Я выступил в защиту мужиков, которые увидели, что здание, в котором они живут, дало трещину. Они бросились ее заделывать, а в них стали плевать. Вот и вся идеология «Наших».

Когда я все там увидел собственными глазами, у меня уже не осталось никиких сомнений. Конечно, и я бы мог, подобно другим, наснимать там гусениц, солдатских физиономий, прикладов… И я мог бы лить слезы о погибших людях, якобы убитых солдатами. И тогда «демократы» носили бы меня на руках. Но все это было бы жуткой неправдой, потому что армия там никого не убивала.
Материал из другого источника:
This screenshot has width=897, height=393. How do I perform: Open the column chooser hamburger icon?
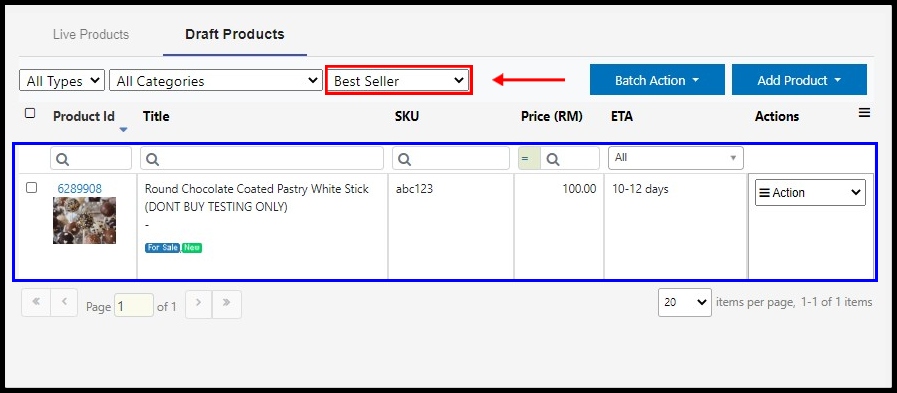pyautogui.click(x=864, y=113)
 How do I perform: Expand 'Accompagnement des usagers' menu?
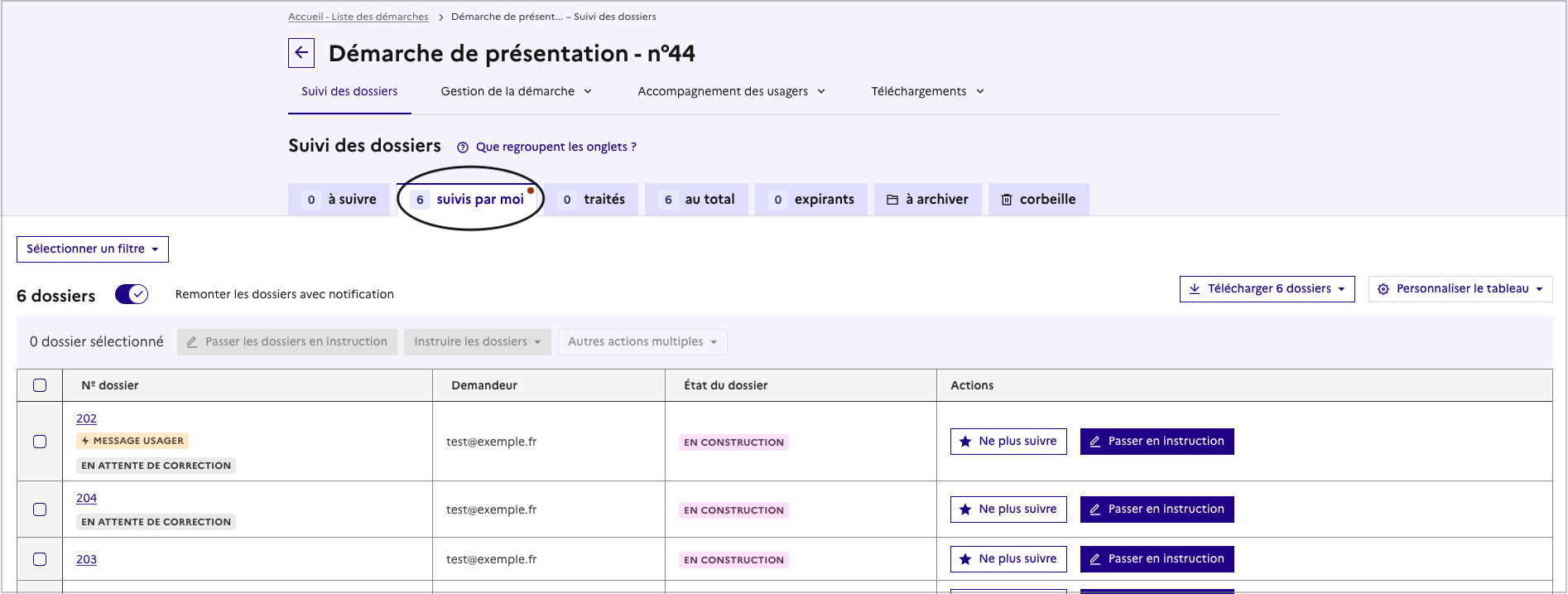click(x=731, y=91)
Поймите, все, что произошло в Литве, — это чистой воды провокация, на которую с легкостью купились те, кто хотел купиться. К примеру, говорится о девочке, будто бы раздавленной танком. И это в январе-то, в городских условиях — то есть либо на жестком мерзлом грунте газона, либо на асфальте. А танк «Т-80» — это 50 тонн, 36 мощных траков с шипами! Что бы там было хоронить, если от человека, попавшего под танк, просто уже ничего не остается? А они хоронят целехонькую девочку и уверяют, что ее раздавил танк. И вот даже на такую простую, без особых затей, мистификацию покупаются доверчивые люди.

Как показало наше собственное социологическое исследование, после литовского репортажа примерно половину своих сторонников наша независимая программа потеряла. Тем не менее я буду снова и снова повторять, что мы заинтересованы в сохранении в Прибалтике Советской власти в ее ортодоксальной форме. Увы, только это даст возможность сохранить там жизнь и достоинство русскоязычного населения. Другого пути там нет.
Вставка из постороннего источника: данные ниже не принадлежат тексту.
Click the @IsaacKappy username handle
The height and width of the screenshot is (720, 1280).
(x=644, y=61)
— А что для вас было страшнее — смертный приговор, который вынес вашей съемочной группе «Саюдис», или презрение тех, кто еще недавно верил каждому слову Александра Невзорова?

— Признаться, ни того, ни другого я не боюсь. И ни то, ни другое на меня особого впечатления не произвело. Потому что с разного рода приговорами я давно знаком — это не первый и не последний, надеюсь.